#USA #New York #risk management #COSO #ERM Guidance

COSO Unveils Practical ERM Guidance for Organizations

On May 4, 2026, the Committee of Sponsoring Organizations of the Treadway Commission (COSO) introduced its latest publication titled From Guidance to Action: Exploring Practical Enterprise Risk Management. This comprehensive paper aims to assist organizations in enhancing the strategic relevance and real-world impact of their Enterprise Risk Management (ERM) programs.

Written by a team from Crowe LLP, including Ryan Luttenton, Stefany Samp, and Alexa Stone, the report stems from a global survey directed at risk leaders and in-depth discussions with senior executives from various industries. It provides insights into the current experiences of ERM, identifying where it delivers actual value versus where it becomes overly abstract or compliance-focused. The paper reveals essential characteristics that differentiate effective risk programs from those that merely exist as formalities without impacting strategy or decision-making.

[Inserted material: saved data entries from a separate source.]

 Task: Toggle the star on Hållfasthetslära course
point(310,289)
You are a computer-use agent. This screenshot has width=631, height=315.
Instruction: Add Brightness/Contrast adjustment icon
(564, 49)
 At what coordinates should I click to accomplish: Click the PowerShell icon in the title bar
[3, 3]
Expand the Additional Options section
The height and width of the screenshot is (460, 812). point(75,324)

According to Lucia Wind, Executive Director and Chair of COSO, organizations are currently grappling with unprecedented levels of complexity and uncertainty. She emphasized that the evolution of ERM is crucial to align with these changes. This new guidance offers experience-based strategies that encourage leaders to pivot from mere documentation to dynamic, real-time decision-making practices designed to enhance organizational performance, resilience, and governance.

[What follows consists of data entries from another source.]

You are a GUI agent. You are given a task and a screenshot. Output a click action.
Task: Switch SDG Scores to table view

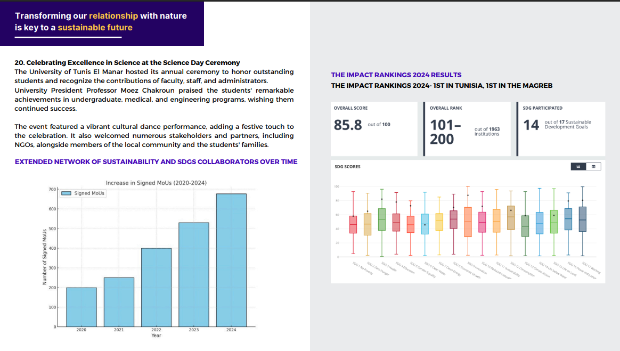[593, 167]
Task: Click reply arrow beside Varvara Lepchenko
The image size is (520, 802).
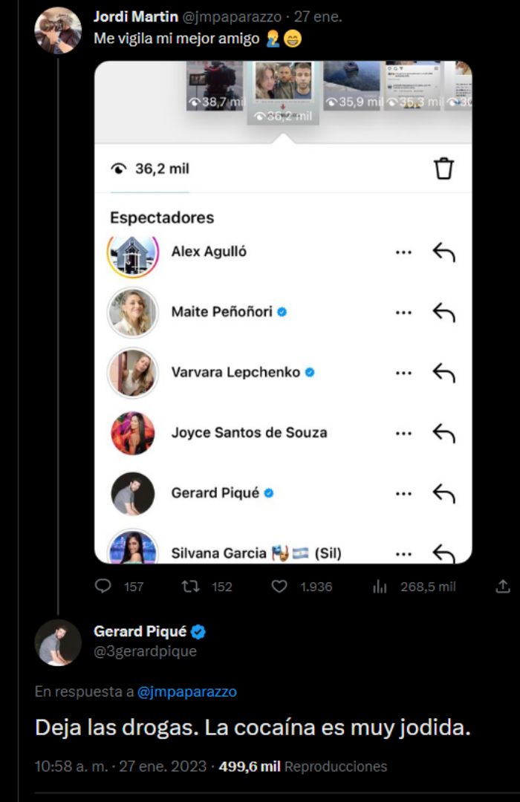Action: click(443, 373)
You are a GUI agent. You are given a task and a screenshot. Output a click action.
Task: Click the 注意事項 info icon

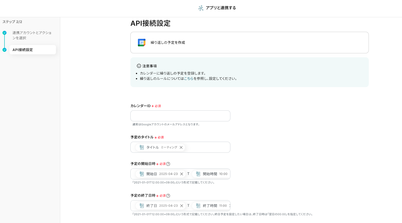139,66
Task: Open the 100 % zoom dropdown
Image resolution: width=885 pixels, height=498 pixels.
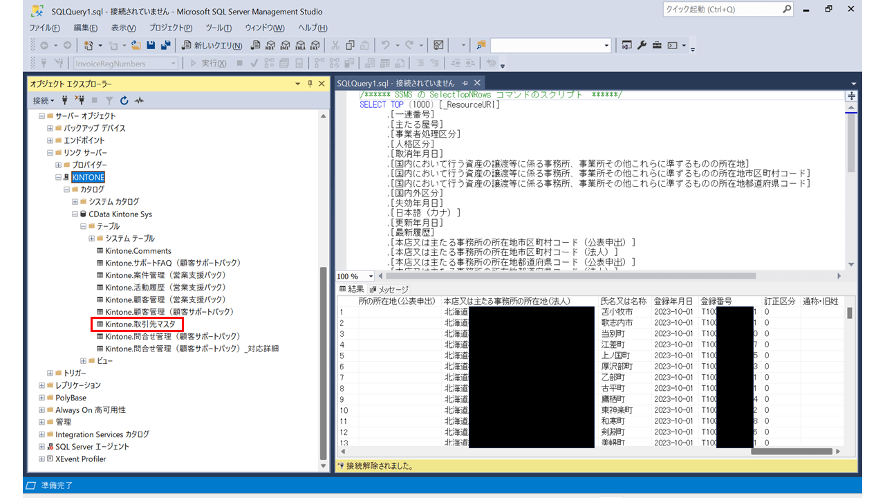Action: (x=369, y=276)
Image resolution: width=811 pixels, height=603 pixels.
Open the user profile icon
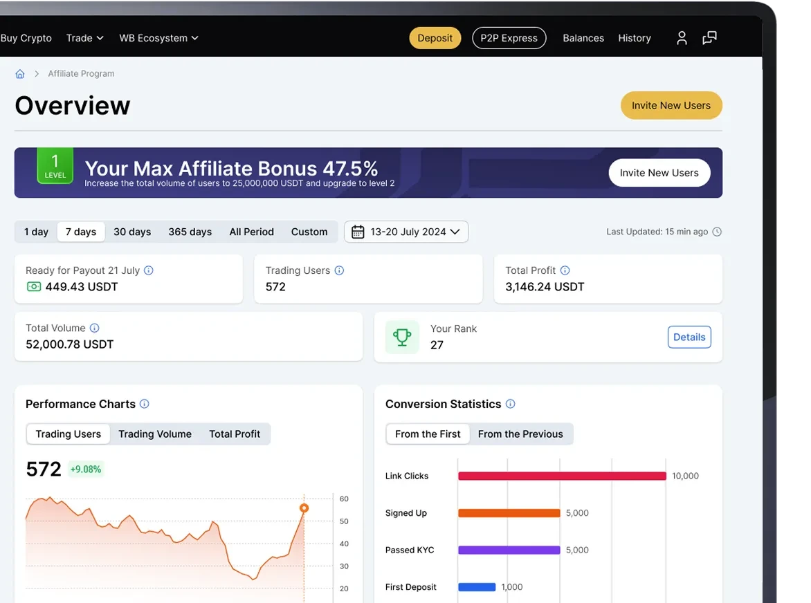click(682, 38)
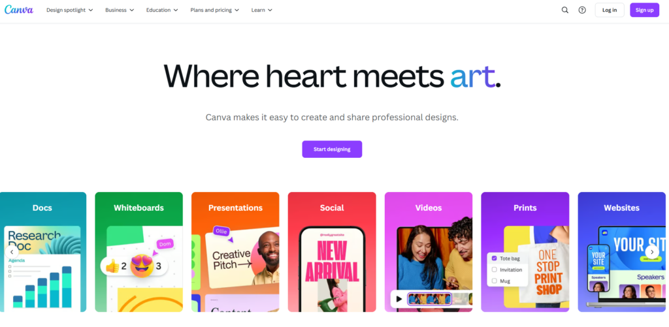Viewport: 669px width, 327px height.
Task: Click the Start designing button
Action: 332,149
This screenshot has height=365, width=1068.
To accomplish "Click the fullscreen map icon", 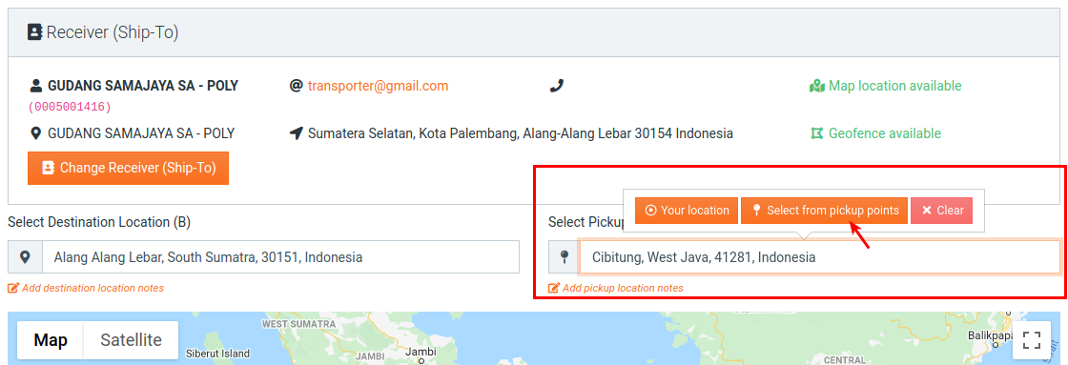I will [x=1032, y=340].
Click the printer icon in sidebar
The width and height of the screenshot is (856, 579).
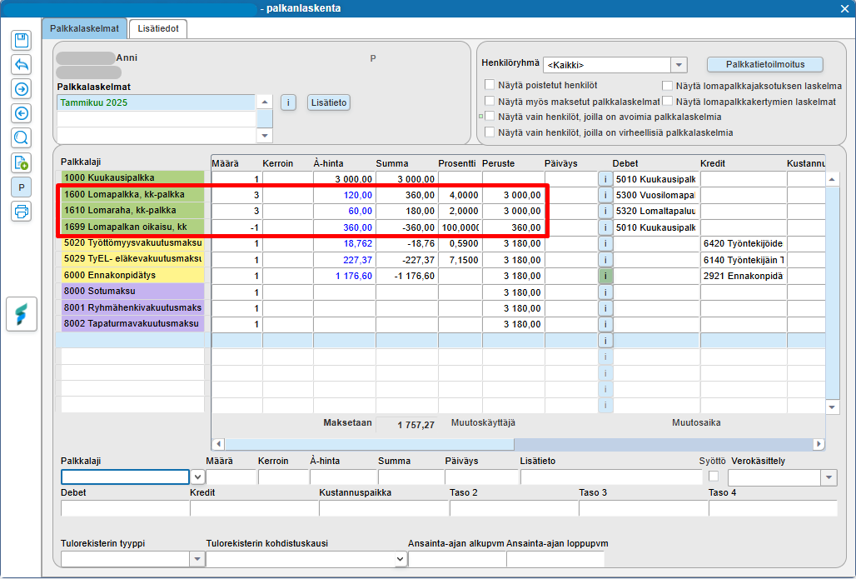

The findings expose a significant gap in implementation; while many ERM programs manage to mature and compile extensive documentation, their influence on actual decision-making remains lackluster. Notably, over half of those surveyed indicated that their ERM initiatives are perceived primarily as compliance-centric or assurance functions. Alarmingly, only 7% of respondents said that ERM is seamlessly integrated into their strategic decisions. Interestingly, however, a staggering 98% of participants asserted that ERM should play a more pivotal role in facilitating prompt decision-making through clarifying trade-offs, responsibilities, and risks.

To bridge the identified gaps, From Guidance to Action outlines practical steps for organizations to implement the COSO ERM Framework effectively. This toolkit aims to embed risk consideration into routine decision-making. The paper features real-world case studies highlighting effective ERM in practice, alongside a model that connects risk to strategy during critical decision moments. Furthermore, it presents operating disciplines to ensure that teams can provide timely, decision-ready insights even amid real constraints.

Ryan Luttenton of Crowe encapsulated the guidance's essence by asserting that while risk management programs do not need to be flawless, they must be effective. Organizations are encouraged to build sustainable programs focused on delivering clear, actionable insights. Simplicity, intention, and innovation are central to achieving this aim; complexity is an option that should be avoided. When executed effectively, risk management not only protects but also facilitates the pursuit of organizational value.

The resource, From Guidance to Action: Exploring Practical Enterprise Risk Management, is now available from COSO and aims to inspire novel approaches and enhance the practice of risk management across sectors. As organizations navigate an increasingly volatile landscape, the timely implementation of effective ERM could significantly influence their long-term success and adaptability.